● Requirement
Exactly the lines from the one with "This screenshot has width=1568, height=580." through the end of the material are to be output, both included, with no other text.

[[ Record extracts open ]]

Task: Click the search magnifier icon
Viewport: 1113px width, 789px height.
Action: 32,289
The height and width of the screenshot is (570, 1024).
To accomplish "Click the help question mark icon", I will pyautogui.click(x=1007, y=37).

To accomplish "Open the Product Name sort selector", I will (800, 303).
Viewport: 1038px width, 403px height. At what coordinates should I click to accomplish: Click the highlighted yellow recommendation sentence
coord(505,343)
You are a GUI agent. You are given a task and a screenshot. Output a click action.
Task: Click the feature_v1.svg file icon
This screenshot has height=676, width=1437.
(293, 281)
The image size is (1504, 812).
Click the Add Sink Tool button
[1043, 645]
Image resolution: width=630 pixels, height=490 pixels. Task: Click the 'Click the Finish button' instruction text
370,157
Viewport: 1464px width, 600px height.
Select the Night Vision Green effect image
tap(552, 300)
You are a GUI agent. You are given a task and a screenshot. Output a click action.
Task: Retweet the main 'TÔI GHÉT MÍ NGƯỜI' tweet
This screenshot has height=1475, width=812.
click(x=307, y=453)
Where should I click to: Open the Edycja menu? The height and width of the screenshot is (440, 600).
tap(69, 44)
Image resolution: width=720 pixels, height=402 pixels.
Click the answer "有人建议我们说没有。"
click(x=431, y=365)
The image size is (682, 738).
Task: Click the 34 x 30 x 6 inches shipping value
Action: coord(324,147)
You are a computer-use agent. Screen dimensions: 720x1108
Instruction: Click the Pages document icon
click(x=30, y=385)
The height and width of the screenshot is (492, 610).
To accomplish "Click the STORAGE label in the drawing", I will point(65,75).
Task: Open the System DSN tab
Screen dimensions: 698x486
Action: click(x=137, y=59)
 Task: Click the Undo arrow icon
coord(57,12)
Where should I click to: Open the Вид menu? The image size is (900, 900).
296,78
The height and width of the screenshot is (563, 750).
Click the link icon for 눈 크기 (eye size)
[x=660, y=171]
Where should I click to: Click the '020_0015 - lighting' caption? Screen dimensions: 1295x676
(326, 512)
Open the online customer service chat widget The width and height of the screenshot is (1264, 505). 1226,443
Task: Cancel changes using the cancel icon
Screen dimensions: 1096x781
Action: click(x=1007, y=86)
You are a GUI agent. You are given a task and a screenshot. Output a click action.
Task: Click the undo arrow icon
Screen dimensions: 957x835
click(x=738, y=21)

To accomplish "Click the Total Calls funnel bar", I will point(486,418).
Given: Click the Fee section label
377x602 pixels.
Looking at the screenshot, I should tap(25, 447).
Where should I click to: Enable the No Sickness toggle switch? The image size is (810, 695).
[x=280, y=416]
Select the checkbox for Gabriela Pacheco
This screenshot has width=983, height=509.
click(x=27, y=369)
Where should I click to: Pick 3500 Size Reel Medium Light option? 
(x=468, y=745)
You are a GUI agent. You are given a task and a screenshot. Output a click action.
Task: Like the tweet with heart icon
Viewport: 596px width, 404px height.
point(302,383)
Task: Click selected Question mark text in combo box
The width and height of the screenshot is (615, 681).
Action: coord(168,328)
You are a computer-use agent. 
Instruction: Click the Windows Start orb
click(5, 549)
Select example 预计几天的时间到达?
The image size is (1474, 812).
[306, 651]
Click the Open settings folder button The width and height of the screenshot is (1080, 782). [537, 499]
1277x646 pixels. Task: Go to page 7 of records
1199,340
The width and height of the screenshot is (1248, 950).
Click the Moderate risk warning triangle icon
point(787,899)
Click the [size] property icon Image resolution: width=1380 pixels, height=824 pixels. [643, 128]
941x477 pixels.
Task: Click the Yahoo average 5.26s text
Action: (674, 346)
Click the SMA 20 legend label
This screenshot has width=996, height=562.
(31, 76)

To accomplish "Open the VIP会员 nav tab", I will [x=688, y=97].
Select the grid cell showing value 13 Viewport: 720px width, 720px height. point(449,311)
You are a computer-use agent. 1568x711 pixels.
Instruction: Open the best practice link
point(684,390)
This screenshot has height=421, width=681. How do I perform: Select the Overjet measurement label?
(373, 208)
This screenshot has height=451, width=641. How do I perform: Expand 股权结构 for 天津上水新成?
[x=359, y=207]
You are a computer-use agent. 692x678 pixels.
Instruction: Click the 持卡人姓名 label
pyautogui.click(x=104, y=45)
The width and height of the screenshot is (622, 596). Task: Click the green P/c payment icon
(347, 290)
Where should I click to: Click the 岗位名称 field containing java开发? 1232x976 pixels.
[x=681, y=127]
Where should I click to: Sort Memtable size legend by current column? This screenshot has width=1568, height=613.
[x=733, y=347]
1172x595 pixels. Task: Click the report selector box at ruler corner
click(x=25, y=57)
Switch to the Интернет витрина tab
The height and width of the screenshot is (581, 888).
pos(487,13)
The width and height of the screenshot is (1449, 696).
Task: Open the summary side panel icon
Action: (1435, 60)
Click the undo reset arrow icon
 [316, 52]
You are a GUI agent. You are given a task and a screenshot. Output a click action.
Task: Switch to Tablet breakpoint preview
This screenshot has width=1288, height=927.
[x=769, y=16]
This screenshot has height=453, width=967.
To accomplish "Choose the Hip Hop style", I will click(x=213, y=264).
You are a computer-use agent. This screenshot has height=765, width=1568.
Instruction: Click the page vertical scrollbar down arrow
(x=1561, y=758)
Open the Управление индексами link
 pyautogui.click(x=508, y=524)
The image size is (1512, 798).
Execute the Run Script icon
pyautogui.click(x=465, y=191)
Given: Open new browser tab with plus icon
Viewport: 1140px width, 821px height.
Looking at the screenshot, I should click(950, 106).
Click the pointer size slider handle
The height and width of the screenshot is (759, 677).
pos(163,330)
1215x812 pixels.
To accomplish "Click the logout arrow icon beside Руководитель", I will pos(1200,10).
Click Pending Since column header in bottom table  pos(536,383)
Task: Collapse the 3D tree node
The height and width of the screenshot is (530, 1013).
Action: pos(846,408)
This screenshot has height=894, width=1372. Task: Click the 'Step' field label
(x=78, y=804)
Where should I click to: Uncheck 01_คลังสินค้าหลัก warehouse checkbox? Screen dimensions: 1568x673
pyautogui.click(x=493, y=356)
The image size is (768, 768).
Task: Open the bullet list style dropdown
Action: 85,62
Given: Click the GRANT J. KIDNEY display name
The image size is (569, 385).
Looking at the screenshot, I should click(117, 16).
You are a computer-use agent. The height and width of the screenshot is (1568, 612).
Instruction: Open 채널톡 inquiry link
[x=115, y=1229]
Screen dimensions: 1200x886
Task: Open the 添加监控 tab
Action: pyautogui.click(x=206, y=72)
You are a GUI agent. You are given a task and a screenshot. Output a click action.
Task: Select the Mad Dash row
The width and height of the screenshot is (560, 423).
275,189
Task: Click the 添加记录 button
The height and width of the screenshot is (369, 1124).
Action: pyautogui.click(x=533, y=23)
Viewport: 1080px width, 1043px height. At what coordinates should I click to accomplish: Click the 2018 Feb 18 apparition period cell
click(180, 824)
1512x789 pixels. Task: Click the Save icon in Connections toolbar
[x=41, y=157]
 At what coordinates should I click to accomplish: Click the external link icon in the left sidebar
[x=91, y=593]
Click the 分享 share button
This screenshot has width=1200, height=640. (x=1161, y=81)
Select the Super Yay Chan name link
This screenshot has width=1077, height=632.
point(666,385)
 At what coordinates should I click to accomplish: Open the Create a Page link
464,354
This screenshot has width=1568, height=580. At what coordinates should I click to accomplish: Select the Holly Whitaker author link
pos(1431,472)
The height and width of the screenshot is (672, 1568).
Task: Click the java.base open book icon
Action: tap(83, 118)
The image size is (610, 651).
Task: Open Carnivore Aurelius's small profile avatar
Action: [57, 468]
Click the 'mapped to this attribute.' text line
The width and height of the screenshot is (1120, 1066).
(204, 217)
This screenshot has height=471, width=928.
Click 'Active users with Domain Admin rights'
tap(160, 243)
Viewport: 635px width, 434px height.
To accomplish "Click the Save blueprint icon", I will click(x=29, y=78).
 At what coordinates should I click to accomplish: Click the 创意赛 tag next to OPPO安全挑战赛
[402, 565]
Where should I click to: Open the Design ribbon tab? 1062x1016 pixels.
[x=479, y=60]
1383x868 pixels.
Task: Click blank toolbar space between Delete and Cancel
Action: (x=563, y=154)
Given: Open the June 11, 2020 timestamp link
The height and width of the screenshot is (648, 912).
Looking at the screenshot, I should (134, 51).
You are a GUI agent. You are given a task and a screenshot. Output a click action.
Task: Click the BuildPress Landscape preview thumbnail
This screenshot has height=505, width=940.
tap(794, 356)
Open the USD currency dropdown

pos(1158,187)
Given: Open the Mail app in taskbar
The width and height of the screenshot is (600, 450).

[[ Record extracts closed ]]

● Answer for this exercise
This screenshot has width=1568, height=580. At what coordinates should I click to accomplish: Select the Holly Whitaker author link
pos(1431,472)
The height and width of the screenshot is (672, 1568).
Task: Click the java.base open book icon
Action: tap(83, 118)
The image size is (610, 651).
Task: Open Carnivore Aurelius's small profile avatar
Action: [57, 468]
Click the 'mapped to this attribute.' text line
The width and height of the screenshot is (1120, 1066).
(204, 217)
This screenshot has height=471, width=928.
Click 'Active users with Domain Admin rights'
tap(160, 243)
Viewport: 635px width, 434px height.
To accomplish "Click the Save blueprint icon", I will click(x=29, y=78).
 At what coordinates should I click to accomplish: Click the 创意赛 tag next to OPPO安全挑战赛
[402, 565]
Where should I click to: Open the Design ribbon tab? 1062x1016 pixels.
[x=479, y=60]
1383x868 pixels.
Task: Click blank toolbar space between Delete and Cancel
Action: (x=563, y=154)
Given: Open the June 11, 2020 timestamp link
The height and width of the screenshot is (648, 912).
Looking at the screenshot, I should (134, 51).
You are a GUI agent. You are given a task and a screenshot. Output a click action.
Task: Click the BuildPress Landscape preview thumbnail
This screenshot has height=505, width=940.
tap(794, 356)
Open the USD currency dropdown

pos(1158,187)
Given: Open the Mail app in taskbar
The width and height of the screenshot is (600, 450).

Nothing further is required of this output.